▶ [EXERCISE]
Your job with the data below: print everything from the line that holds "Task: Toggle the Non-commercial" down to the line that holds "Screen dimensions: 847x599", ends included, exactly, and nothing else.

▶ [AVAILABLE DATA]
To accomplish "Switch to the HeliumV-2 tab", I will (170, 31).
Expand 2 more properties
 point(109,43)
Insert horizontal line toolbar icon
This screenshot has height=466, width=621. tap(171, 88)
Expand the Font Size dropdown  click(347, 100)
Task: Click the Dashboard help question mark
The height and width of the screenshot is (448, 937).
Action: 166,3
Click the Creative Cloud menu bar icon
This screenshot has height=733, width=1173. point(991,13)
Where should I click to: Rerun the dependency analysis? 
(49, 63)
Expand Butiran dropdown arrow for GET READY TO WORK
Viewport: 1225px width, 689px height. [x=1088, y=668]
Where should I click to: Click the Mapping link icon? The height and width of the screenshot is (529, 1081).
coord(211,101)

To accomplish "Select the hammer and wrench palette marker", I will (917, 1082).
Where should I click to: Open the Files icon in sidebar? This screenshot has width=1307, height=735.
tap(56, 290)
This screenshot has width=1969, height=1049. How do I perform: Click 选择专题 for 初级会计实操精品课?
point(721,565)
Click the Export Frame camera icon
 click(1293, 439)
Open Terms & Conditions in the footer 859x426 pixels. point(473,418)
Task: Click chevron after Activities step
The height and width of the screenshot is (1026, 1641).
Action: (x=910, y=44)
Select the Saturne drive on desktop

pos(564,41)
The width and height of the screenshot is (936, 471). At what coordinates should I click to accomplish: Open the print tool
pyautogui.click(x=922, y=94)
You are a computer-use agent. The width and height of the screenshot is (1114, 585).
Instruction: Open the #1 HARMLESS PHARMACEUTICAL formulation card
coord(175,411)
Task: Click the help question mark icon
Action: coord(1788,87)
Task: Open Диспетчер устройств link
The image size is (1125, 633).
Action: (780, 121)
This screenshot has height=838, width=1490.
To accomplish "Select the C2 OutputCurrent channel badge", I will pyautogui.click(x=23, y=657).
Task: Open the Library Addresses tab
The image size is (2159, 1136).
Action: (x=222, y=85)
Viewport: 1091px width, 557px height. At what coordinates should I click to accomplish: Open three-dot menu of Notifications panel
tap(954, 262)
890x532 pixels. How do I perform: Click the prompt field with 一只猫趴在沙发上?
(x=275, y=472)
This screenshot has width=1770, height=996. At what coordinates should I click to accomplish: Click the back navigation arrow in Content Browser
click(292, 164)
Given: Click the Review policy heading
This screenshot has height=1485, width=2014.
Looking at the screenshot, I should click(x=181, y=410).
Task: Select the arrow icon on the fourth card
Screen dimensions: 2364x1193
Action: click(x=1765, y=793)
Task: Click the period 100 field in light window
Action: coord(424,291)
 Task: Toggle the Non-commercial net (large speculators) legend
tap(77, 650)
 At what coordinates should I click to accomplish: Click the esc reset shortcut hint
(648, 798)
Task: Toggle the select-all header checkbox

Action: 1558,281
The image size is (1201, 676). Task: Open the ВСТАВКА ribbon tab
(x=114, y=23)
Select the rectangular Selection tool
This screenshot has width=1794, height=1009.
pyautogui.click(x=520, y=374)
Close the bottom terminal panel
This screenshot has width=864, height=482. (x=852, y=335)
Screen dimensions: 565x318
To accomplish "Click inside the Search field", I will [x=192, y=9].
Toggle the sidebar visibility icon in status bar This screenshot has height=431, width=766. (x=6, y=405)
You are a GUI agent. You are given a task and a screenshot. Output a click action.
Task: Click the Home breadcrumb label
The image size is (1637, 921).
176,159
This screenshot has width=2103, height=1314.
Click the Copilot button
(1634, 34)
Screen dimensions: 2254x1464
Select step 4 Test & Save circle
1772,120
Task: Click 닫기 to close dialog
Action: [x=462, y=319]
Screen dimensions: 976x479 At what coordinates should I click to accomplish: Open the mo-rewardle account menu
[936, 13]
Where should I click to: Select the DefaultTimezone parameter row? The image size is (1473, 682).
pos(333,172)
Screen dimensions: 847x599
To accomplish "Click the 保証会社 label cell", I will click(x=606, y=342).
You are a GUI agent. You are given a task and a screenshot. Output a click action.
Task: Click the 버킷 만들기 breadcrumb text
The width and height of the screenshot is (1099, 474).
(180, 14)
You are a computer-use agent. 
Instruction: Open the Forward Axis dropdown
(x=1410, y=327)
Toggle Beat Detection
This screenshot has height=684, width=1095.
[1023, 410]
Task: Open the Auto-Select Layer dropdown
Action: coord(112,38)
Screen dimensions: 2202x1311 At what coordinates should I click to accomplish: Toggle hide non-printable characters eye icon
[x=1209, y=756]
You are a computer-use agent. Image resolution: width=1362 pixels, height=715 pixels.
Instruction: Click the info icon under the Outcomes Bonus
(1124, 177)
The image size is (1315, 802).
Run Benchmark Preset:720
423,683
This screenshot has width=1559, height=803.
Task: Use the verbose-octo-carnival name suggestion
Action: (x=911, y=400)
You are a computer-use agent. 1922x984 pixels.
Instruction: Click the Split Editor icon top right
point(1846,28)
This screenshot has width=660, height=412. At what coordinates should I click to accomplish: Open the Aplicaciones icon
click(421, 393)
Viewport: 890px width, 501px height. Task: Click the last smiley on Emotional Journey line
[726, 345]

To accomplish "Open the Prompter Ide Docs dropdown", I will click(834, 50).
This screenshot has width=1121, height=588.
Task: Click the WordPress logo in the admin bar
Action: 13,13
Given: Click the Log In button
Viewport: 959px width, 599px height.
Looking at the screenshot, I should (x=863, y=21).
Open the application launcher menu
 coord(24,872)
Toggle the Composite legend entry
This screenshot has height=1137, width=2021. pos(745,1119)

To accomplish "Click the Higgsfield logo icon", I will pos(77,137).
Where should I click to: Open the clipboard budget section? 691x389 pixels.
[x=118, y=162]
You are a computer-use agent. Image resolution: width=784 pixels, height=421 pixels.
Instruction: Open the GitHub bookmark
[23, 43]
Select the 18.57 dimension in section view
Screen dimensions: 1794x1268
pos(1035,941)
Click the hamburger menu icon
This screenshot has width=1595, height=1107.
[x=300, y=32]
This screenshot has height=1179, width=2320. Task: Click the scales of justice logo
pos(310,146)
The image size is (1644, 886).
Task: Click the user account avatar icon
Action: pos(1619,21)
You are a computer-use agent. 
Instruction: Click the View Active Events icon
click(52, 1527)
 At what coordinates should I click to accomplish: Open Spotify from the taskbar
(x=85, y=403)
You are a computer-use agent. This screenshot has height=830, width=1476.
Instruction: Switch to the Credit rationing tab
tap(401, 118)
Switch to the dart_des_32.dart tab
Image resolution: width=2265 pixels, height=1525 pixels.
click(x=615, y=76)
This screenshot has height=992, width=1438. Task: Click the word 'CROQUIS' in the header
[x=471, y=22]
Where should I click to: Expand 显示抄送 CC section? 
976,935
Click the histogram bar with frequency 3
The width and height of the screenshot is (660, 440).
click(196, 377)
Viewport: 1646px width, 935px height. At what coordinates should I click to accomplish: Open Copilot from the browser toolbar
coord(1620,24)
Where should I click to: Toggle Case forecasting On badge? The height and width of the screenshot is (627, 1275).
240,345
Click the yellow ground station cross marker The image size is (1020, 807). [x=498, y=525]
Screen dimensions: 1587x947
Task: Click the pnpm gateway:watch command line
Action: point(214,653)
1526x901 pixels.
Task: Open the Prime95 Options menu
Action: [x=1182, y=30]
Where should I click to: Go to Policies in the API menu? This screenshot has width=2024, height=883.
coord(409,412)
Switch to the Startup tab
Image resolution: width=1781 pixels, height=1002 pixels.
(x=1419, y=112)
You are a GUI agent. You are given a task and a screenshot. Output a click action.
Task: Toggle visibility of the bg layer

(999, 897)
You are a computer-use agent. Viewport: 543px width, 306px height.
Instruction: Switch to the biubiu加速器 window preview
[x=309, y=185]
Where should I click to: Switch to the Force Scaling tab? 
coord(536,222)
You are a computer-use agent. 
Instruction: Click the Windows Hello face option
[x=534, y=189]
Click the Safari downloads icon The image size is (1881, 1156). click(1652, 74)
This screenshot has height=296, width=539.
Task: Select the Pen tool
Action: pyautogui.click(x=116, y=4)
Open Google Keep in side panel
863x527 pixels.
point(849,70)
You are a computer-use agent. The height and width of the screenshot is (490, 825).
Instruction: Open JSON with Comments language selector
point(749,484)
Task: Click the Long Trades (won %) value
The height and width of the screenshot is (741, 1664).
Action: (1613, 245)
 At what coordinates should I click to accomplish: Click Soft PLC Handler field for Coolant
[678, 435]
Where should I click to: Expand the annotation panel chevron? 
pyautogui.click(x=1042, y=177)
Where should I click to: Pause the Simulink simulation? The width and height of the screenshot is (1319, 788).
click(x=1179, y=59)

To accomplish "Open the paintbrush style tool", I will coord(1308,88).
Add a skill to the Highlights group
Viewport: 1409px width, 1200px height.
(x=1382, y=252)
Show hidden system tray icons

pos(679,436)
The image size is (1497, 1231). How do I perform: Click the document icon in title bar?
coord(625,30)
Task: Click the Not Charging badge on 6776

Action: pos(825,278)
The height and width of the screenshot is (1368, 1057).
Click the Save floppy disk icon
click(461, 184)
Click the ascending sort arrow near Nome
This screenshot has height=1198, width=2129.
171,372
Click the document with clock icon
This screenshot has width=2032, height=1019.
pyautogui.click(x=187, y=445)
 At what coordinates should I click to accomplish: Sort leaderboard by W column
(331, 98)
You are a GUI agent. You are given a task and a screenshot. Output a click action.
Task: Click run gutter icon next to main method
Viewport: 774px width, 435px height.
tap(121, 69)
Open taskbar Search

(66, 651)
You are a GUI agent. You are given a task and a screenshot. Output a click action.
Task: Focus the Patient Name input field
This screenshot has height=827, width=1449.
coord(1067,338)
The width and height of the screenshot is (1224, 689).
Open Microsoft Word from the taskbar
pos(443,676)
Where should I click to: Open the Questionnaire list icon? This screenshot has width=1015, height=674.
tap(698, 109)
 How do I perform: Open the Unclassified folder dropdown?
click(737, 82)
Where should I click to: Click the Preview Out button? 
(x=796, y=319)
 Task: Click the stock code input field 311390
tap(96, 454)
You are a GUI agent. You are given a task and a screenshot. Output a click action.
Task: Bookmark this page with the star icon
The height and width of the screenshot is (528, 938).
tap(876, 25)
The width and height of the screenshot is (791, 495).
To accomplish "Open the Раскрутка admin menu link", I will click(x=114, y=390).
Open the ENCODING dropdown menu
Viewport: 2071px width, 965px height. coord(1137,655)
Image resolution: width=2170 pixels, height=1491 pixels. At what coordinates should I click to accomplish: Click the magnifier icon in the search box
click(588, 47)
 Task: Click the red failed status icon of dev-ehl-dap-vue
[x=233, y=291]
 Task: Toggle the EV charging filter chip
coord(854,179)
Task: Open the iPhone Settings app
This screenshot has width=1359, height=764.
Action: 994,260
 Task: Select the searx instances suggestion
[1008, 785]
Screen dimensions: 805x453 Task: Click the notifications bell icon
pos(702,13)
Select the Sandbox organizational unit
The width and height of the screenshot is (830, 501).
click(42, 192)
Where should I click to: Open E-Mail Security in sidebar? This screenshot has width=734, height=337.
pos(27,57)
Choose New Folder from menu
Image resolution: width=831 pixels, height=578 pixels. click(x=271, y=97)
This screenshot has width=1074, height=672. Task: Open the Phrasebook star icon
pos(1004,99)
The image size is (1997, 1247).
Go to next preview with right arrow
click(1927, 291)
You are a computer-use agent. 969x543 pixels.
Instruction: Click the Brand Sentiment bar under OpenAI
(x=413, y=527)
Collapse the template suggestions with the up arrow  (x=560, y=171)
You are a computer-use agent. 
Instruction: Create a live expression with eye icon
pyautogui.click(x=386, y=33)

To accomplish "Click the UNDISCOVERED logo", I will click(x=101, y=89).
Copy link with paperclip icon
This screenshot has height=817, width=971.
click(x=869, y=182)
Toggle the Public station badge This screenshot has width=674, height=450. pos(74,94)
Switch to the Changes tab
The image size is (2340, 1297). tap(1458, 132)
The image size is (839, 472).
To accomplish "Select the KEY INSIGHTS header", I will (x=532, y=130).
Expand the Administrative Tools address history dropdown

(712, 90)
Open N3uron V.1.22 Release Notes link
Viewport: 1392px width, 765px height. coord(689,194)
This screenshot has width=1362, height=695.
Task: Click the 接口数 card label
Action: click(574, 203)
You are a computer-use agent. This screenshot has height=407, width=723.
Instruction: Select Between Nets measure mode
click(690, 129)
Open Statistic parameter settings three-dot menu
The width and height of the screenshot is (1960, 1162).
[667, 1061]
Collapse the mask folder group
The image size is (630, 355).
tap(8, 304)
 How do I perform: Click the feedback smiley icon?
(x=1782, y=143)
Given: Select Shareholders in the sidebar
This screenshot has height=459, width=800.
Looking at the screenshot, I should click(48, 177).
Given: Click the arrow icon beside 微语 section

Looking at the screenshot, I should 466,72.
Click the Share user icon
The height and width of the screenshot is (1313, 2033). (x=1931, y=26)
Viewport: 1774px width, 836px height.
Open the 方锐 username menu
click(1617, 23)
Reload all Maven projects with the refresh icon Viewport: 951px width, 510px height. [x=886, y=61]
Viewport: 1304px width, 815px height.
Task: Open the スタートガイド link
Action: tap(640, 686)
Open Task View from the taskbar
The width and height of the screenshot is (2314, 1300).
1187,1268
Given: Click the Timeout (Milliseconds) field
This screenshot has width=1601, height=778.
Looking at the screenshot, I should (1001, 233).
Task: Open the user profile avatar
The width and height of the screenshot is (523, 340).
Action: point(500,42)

▶ [WRITTEN SOLUTION]
 Task: Toggle the Non-commercial net (large speculators) legend
tap(77, 650)
 At what coordinates should I click to accomplish: Click the esc reset shortcut hint
(648, 798)
Task: Toggle the select-all header checkbox

Action: 1558,281
The image size is (1201, 676). Task: Open the ВСТАВКА ribbon tab
(x=114, y=23)
Select the rectangular Selection tool
This screenshot has width=1794, height=1009.
pyautogui.click(x=520, y=374)
Close the bottom terminal panel
This screenshot has width=864, height=482. (x=852, y=335)
Screen dimensions: 565x318
To accomplish "Click inside the Search field", I will [x=192, y=9].
Toggle the sidebar visibility icon in status bar This screenshot has height=431, width=766. (x=6, y=405)
You are a GUI agent. You are given a task and a screenshot. Output a click action.
Task: Click the Home breadcrumb label
The image size is (1637, 921).
176,159
This screenshot has width=2103, height=1314.
Click the Copilot button
(1634, 34)
Screen dimensions: 2254x1464
Select step 4 Test & Save circle
1772,120
Task: Click 닫기 to close dialog
Action: [x=462, y=319]
Screen dimensions: 976x479 At what coordinates should I click to accomplish: Open the mo-rewardle account menu
[936, 13]
Where should I click to: Select the DefaultTimezone parameter row? The image size is (1473, 682).
pos(333,172)
Screen dimensions: 847x599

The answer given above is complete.